D’après Arthur Danto (1989 : 250), les adjectifs évaluatifs ne sont pas déplaçables dans le cadre du jugement esthétique : on ne peut dériver “ sont des dessins de fleurs puissantes ” de “ sont de puissants dessins de fleurs ” (le nom relié est important et

l’ensemble prédicatif adj.-nom est quasiment lexicalisé). Pourtant, par hypallage, de “ sont de puissants dessins d’athlètes ” on conclut parfois “ sont des dessins de puissants athlètes ” ou de “ est une belle peinture de x ” “ est une peinture d’un bel x ”. Cela parce que beau et

puissant peuvent se combiner avec des animés, mais on ne pourrait appliquer les adjectifs de fluide, puissant ou désenchanté, fréquents en critique artistique, à des fleurs réelles. Le

langage de la critique picturale, tout intentionnel qu’il soit, s’applique à l’objet réel, tangible. Danto s’oppose ici à Nelson Goodman (1990 : 114-115), qui propose une théorie “ métaphorique ” de l’adjectif : dans un coloris brutal, brutal est appliqué métaphoriquement à l’image, eu égard à son coloris seulement. Le dessin de la même image peut être tendre, même application métaphorique limitée au dessin. Il n’y a jamais de couple lexicalisé, la métaphore reste vivante. Goodman établit une différence entre L’image est

triste et L’image est grise : une image possède littéralement une couleur grise, appartient

réellement à la classe des choses grises ; mais c’est métaphoriquement seulement ou par dérivation qu’elle possède la tristesse. L’image est dénotée littéralement par le prédicat gris, métaphoriquement par le prédicat triste. Alors que dans La personne est triste, triste a un sens littéral. Il dit également que l’exemplification, c’est la possession plus la référence : un objet est plutôt un échantillon de “ rouge ” que de la rougeur. “ Si je vous demande la couleur de votre maison, vous pouvez me dire rouge, ou bien me montrer un éclat peint rouge, ou encore écrire rouge à l’encre rouge (prédicat, échantillon ou combinaison d’un prédicat et d’un échantillon). ” (pp. 84 et suivantes).

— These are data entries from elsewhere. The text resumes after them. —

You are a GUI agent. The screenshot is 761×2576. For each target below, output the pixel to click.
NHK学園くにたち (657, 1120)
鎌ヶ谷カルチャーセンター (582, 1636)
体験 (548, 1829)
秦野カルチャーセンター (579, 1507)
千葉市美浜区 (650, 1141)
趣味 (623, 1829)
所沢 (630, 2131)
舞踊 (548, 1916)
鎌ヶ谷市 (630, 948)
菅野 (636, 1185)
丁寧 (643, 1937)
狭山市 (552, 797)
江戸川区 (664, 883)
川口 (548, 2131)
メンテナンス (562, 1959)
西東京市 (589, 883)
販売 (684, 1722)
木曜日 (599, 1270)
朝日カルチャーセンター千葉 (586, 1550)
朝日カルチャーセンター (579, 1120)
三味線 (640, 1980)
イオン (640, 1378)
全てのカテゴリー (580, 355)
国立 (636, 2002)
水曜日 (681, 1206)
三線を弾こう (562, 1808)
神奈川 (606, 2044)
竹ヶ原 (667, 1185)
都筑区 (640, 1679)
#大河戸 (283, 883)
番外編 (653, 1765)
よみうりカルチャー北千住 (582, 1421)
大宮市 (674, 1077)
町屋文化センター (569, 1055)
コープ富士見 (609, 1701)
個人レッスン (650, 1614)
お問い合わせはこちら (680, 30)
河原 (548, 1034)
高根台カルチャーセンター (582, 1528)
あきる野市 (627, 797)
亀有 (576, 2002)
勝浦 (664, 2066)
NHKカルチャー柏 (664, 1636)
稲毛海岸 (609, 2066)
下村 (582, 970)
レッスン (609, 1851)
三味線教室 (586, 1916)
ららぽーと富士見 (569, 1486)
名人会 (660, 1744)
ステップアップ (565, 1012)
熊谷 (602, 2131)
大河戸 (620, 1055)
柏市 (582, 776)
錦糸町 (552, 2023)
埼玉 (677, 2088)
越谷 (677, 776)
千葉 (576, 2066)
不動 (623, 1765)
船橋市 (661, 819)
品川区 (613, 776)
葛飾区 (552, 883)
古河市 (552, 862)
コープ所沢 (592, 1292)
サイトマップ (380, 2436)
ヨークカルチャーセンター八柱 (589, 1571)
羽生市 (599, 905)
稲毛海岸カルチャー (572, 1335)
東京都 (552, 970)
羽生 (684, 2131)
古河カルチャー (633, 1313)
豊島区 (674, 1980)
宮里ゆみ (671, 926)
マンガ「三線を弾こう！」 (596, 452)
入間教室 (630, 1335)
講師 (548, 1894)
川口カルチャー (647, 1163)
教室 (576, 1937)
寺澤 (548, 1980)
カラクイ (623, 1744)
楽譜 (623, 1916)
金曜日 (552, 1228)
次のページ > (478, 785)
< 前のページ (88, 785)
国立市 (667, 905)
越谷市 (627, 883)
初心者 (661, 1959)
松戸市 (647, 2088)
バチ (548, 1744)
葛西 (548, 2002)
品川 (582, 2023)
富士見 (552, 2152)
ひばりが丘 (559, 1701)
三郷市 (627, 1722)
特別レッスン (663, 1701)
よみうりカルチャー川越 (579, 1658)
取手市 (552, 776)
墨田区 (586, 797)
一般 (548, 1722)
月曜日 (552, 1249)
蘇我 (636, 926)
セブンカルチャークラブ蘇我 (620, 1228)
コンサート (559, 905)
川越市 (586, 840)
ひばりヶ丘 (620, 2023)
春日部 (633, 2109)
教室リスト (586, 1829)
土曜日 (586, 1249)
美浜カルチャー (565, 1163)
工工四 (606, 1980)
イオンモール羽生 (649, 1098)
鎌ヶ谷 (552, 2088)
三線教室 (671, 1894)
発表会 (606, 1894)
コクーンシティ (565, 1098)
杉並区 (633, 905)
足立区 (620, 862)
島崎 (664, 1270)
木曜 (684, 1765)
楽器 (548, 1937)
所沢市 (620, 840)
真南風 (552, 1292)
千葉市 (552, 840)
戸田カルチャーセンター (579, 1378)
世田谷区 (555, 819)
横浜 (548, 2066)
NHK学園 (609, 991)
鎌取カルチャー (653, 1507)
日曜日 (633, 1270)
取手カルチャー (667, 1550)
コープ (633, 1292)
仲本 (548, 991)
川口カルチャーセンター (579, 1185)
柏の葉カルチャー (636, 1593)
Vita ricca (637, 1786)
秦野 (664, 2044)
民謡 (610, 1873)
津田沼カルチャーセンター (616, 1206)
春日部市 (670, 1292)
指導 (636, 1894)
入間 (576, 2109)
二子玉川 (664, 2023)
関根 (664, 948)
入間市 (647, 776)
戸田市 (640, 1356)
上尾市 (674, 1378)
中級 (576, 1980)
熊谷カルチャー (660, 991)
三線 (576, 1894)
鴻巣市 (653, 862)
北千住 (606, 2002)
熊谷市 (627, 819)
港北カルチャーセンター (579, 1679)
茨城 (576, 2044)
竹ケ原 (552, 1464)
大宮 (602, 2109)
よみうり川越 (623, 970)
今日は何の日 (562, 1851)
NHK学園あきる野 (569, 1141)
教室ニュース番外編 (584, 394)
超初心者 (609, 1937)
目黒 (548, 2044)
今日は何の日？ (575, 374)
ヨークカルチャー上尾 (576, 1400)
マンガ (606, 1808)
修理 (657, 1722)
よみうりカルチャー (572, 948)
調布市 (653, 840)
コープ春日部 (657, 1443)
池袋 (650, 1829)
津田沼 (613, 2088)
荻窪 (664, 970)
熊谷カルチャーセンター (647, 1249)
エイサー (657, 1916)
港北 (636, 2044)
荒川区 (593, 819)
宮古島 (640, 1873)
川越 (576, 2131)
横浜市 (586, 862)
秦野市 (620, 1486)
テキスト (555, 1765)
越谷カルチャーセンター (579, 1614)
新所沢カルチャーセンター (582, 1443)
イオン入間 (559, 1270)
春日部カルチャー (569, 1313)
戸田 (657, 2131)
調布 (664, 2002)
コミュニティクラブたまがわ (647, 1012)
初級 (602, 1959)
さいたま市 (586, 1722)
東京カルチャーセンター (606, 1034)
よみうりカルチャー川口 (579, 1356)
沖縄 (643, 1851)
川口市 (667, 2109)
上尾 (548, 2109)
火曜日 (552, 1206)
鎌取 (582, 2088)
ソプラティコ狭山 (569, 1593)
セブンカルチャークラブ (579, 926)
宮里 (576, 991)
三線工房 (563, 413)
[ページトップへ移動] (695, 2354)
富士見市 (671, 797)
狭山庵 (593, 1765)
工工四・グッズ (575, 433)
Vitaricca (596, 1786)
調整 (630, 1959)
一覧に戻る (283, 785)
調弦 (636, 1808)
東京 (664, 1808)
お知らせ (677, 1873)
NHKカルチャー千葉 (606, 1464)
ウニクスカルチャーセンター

Pourtant, poursuit Danto, on trouve aussi des évaluatifs dans les œuvres d’art elles-mêmes, les romans par exemple. “ Dans Grandes Espérances, Dickens parle du “ puissant mouchoir ” de Mr. Jagger, mais il nous livre aussi un contexte qui justifie l’application de ce qualificatif à un accessoire si fragile. ” Ici, il faut introduire une distinction essentielle selon Danto : le but du langage de la critique esthétique est tout à fait différent de celui de l’artiste qui vise la transparence à travers la feintise (c’est-à-dire la production d’illusions). L’artiste ne cherche pas à faire naître la croyance que l’expression “ semblent être sucrés ” est vraie de raisins peints, comme le ferait le critique, mais plutôt que l’expression “ sont sucrés ” est vraie des raisins réels, la croyance étant en l’occurrence fausse du fait de la technique illusionniste parfaite de l’artiste. L’artiste cherche à établir la réalité de son œuvre tout en sachant que c’est du faux.